When I was growing up I had a very controlling great aunt who had no children. She was my grandmother’s youngest sister. Because she was unable to have children, she picked favorite nieces and nephews to dote on. If you were one of her ‘favorites’ this devotion came with strings attached.

I remember my grandmother pointing her finger at my mother and saying, “Hazel, if you’re not good to Opal when I am gone, I’ll come back and haunt you.” At the time, we all laughed about it. But, when my grandmother was dying, my aunt wasn’t very kind to her. It was the first time that I saw my mother stop ‘being good to her.’

How do we love our family members? What does it mean to be good to someone? Does it mean that we let them behave any way that they choose? Does it mean we let our loved ones walk all over us? Well, in dysfunctional families the answer is probably yes. My grandmother was a very religious woman and letting my aunt continue to behave badly had somehow been conflated with being the christian thing to do.

As my great aunt got older, she became more demanding. She was rude to people. And she became a very lonely woman. I often think that the loving thing to do; the christian thing to do would have been to put up our boundaries and to tell her the truth.

Are you allowing others to treat you poorly?

My 12-step group helped me to start disentangling myself from the enmeshment of my dysfunctional family. They told me that I needed to put the focus back on myself. I had to learn to listen to my feelings and honor them.
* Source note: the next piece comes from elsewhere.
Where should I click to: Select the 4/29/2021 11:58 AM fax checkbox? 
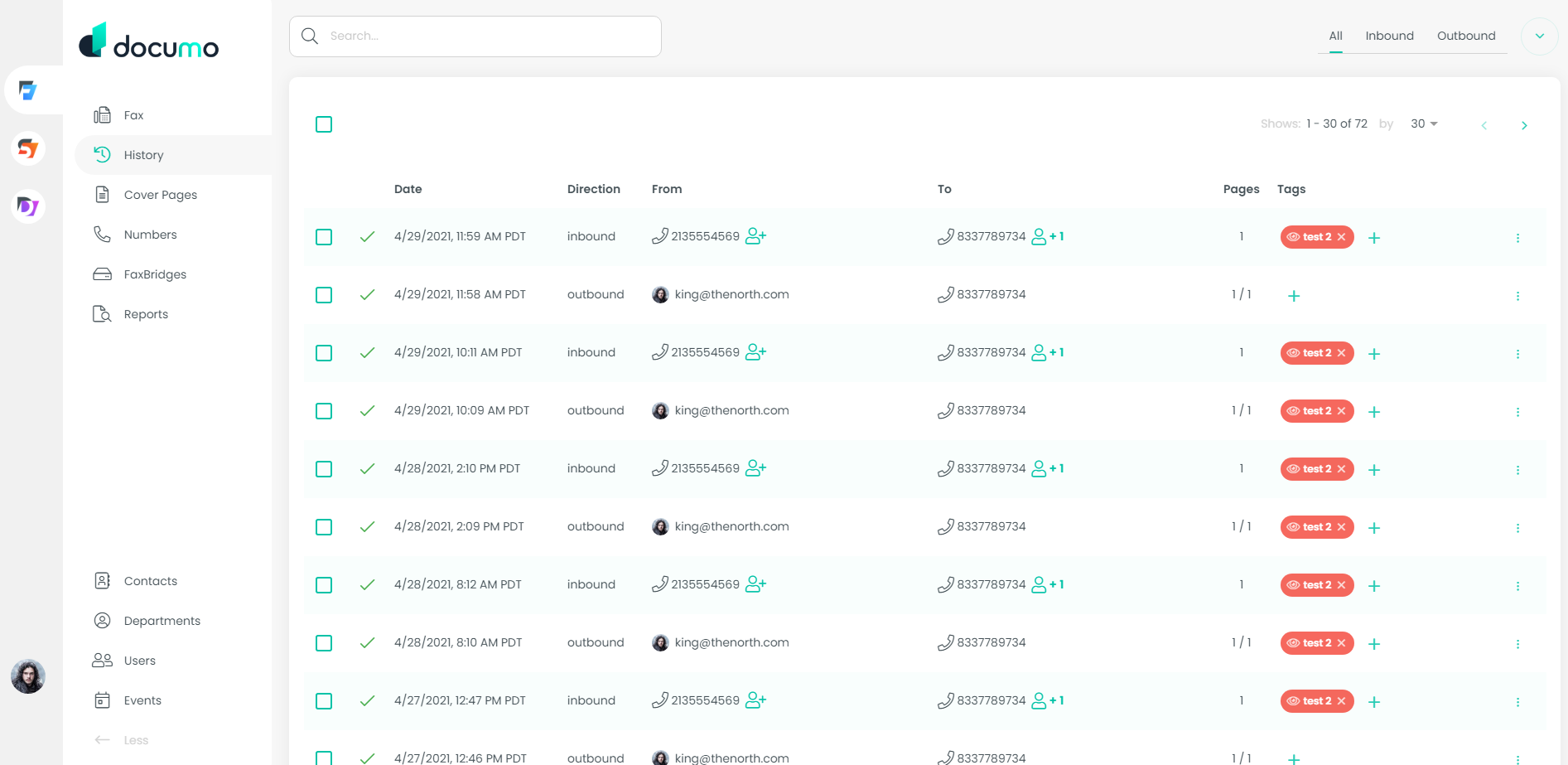click(324, 295)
Understanding that I have no power over my family members helped me see that my power lies in the actions that I take to care for myself.

Learning to listen to my own needs first, helps me be better to others. My group teaches me how to be a part of a group–family. Paying attention to the way our 12-step group listens to each voice, allows time for each person to speak, respects their need to speak or pass according to their comfort level, will teach us how to go back to our families once we’ve started to heal ourselves.
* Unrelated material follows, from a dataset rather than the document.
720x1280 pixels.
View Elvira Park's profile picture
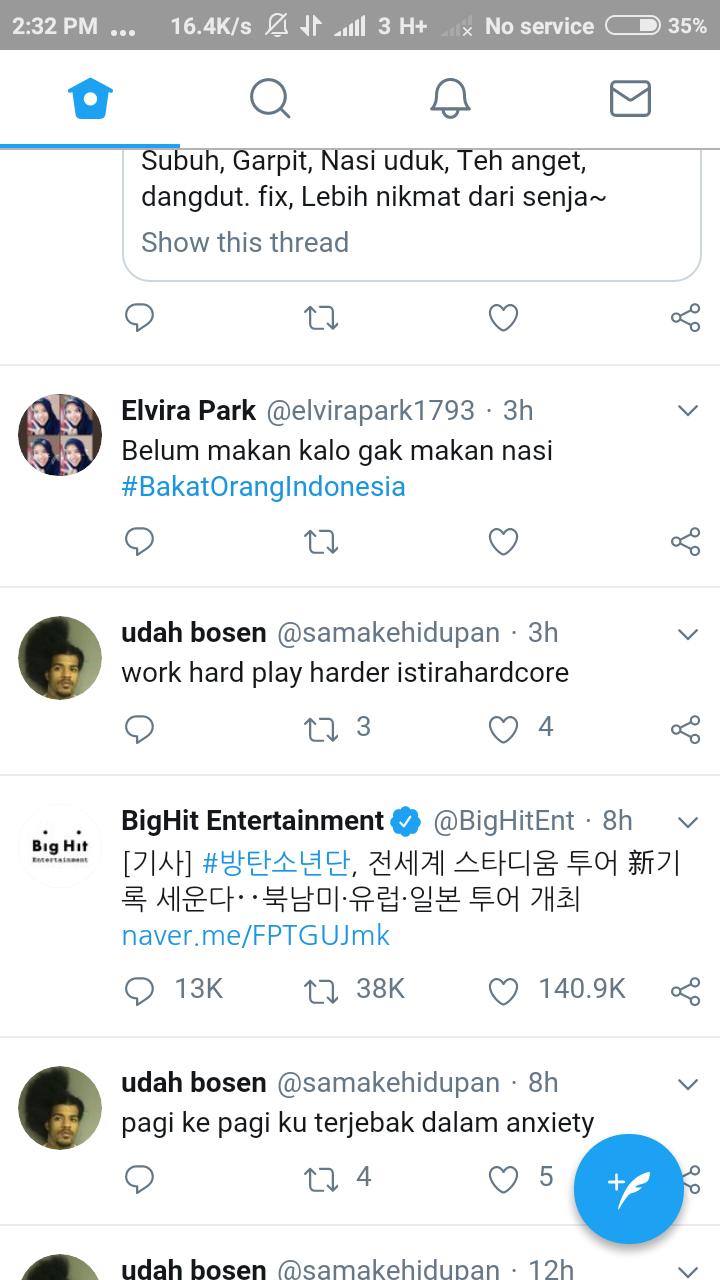60,435
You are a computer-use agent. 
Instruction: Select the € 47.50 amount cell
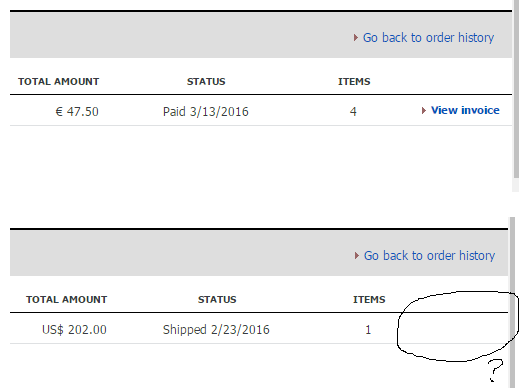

I don’t believe that anyone sets out to be a dysfunctional family. It’s not like there is one tried and true instruction book. The key to change begins with you. Learn to take care of yourself. Always pray about each of the choices you make. Pray about understanding your feelings. Ask God to guide your boundaries.

Learn to say no. If a family obligation isn’t safe for you –physically, mentally, spiritually or emotionally, then give yourself permission to say no to it. Pray for the courage to refuse to accept unacceptable behavior. That is the loving thing to do. Your family member deserves the truth; the hard and unvarnished truth. It may be just the thing they need.

“Say what you mean, mean what you say, but don’t say it mean.”